A group of his colleagues summarized Guy Phillips's accomplishments by listing the following improvements in the public education system of North Carolina: lengthening of the school term to nine months, addition of the twelfth year, establishment of a school bus transportation system, consolidation of schools, training of laymen to serve as school board members, establishment of the United Forces for Education which initiated much of the basic educational legislation of the previous two decades in North Carolina, professional training and improvement of school administrators, raising the basic salary scale for teachers and other school personnel, reduction of the teacher-pupil load, involvement of laymen and college teachers with professional educators in a statewide study of the school curriculum and teacher education, a new form of certification for teachers that emphasized subject matter preparation and institutional responsibility, establishment of the State Department of Community Colleges, responsible and effective attention to problems of desegregation in the schools, and responsible and effective utilization of federal aid in the public schools.
Conspicuous among his early educational activities was the organization of the North Carolina State School Board Association.

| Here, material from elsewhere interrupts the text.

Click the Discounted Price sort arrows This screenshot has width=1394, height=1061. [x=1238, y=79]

For thirty years he was both executive secretary-treasurer and editor of its bulletin or a consultant to the group. With a reputation as a good writer, his contributions were mainly limited to educational journals, although he participated in more than thirty surveys of state school systems and himself wrote many of the reports.
As a speaker Phillips traveled all over the state to address educational gatherings. In one way or another he continually emphasized public education and insisted that the schools meet the demands of the times, present and future. He was an avid worker in civic groups in all the places he lived and became at one time a national member of the Board of Advisers of the Boy Scouts of America. In Greensboro he was a member of the Recreation Commission (1930f.) and in Chapel Hill he was civilian defense coordinator (1940–45).

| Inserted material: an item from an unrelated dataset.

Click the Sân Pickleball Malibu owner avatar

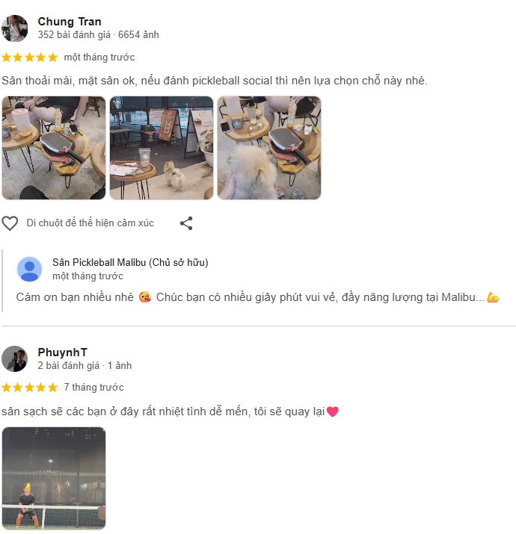30,269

For several years he was a director of the North Carolina Association for the Blind and the North Carolina Conference for Social Services, and for the latter group he served as state chairman for the preparation of the North Carolina Report for the White House Conference on Children and Youth.
From his early years Guy Phillips was an ardent churchman. He taught in Methodist Sunday schools (1909–66) and served in multiple capacities in the lay leadership of his church, both locally and at the Conference level.

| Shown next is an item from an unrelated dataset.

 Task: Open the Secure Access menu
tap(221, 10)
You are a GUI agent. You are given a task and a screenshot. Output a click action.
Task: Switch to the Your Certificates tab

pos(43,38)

He married, on 17 June 1917 in Timmonsville, S.C., Annie Elizabeth Craig, then of Monroe, a graduate of Meredith College and the daughter of a distinguished Baptist minister and a niece of Locke Craige, a governor of North Carolina. She was born in Ahoskie (1895) and died in Greensboro (18 Sept. 1975) at age eighty. Guy and Annie Phillips had five children: Helen (Mrs. A. W. Graham), Guy Berryman, Jr., Charles C., Andrew Craig, and Robert L. All of the children were graduated from The University of North Carolina.
Phillips retired in 1961 and moved to Greensboro in 1966. He died in Greensboro and was interred in the Chapel Hill Cemetery.